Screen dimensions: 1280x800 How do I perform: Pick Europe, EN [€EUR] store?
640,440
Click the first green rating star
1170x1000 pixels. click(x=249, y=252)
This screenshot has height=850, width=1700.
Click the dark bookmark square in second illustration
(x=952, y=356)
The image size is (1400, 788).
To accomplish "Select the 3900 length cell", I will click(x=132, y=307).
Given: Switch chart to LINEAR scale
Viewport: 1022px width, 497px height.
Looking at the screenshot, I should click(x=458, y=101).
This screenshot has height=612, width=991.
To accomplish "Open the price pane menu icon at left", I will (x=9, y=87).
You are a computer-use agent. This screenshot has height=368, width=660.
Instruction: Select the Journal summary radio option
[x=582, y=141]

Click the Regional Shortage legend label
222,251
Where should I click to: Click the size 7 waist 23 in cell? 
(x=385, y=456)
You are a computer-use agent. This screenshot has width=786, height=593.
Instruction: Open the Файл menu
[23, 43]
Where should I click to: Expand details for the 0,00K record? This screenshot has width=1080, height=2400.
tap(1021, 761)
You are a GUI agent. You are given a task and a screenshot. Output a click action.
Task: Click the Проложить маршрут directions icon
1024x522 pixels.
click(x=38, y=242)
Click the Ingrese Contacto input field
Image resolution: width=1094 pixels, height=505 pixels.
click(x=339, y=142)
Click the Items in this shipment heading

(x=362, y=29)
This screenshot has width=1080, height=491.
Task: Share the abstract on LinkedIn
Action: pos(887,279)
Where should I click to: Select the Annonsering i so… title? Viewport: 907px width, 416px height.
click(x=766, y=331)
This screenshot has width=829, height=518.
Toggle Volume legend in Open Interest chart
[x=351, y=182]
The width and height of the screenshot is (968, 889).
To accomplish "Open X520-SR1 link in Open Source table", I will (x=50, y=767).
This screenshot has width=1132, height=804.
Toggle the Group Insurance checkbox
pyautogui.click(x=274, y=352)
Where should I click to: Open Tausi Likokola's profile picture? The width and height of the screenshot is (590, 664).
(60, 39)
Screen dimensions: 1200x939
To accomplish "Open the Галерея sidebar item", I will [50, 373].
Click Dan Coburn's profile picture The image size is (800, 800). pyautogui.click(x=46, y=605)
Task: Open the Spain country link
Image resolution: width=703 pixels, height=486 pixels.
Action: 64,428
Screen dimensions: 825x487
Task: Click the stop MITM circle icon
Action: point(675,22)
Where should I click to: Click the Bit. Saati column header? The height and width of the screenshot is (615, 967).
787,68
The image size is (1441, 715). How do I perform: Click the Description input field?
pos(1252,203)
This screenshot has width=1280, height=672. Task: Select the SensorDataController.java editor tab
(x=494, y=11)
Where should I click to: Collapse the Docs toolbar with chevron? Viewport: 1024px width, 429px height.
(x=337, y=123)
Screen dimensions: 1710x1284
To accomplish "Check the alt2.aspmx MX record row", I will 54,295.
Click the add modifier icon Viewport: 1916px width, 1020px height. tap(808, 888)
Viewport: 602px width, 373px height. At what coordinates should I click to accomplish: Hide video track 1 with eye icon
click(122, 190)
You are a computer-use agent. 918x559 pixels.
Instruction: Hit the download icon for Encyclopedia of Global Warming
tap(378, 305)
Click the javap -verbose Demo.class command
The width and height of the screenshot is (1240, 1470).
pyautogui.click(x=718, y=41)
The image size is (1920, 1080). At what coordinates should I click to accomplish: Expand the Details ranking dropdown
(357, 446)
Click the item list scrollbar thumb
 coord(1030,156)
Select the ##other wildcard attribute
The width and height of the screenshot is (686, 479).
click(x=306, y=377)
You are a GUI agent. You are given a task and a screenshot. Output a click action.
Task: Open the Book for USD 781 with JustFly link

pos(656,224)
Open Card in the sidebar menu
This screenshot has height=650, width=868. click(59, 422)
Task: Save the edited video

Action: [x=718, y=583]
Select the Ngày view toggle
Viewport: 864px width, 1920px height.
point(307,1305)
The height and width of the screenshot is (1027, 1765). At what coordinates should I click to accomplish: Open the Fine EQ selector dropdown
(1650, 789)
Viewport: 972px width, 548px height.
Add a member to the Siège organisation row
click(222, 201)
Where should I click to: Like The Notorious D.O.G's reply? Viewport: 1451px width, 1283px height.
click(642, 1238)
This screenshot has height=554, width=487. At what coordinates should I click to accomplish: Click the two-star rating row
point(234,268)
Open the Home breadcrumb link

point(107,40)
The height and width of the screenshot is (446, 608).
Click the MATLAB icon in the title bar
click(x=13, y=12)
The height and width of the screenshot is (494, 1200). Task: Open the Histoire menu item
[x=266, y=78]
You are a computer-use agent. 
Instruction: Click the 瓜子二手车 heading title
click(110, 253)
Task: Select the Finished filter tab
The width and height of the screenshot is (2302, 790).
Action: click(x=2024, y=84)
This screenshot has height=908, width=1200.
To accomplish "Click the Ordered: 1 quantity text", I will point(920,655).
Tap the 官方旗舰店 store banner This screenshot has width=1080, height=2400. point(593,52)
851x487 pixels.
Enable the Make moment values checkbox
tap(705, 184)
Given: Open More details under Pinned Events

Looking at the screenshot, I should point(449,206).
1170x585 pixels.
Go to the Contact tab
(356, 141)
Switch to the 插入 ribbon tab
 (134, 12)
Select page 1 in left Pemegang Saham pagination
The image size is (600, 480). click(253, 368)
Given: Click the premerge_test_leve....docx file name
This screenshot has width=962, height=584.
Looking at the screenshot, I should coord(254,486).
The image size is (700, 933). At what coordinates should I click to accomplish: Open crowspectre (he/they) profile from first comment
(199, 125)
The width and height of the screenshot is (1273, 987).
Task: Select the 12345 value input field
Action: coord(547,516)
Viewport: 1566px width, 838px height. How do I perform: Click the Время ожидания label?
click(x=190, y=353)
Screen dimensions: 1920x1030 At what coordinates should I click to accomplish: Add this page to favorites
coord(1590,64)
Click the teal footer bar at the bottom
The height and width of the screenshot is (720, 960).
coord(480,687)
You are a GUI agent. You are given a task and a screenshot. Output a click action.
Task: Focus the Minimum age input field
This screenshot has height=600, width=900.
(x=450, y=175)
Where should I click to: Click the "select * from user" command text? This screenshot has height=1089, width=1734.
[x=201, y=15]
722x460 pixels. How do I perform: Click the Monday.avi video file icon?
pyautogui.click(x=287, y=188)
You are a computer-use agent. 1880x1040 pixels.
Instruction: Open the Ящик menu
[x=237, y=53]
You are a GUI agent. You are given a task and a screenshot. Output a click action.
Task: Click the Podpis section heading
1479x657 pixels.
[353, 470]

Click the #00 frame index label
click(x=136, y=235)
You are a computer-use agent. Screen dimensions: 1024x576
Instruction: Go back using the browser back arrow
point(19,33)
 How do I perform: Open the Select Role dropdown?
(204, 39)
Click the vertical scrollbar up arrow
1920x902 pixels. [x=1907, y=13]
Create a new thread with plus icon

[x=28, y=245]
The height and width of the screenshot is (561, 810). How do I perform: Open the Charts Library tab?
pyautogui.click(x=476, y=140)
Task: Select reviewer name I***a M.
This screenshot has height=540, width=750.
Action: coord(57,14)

────

# [What the task requires]
Where a line in the records above contains the string "will", copy that line.

# [Your solution]
To accomplish "Select the 3900 length cell", I will click(x=132, y=307).
To accomplish "Open the price pane menu icon at left", I will (x=9, y=87).
To accomplish "Open X520-SR1 link in Open Source table", I will (x=50, y=767).
To accomplish "Open the Галерея sidebar item", I will [50, 373].
To accomplish "Check the alt2.aspmx MX record row", I will 54,295.
To accomplish "Click the Ordered: 1 quantity text", I will point(920,655).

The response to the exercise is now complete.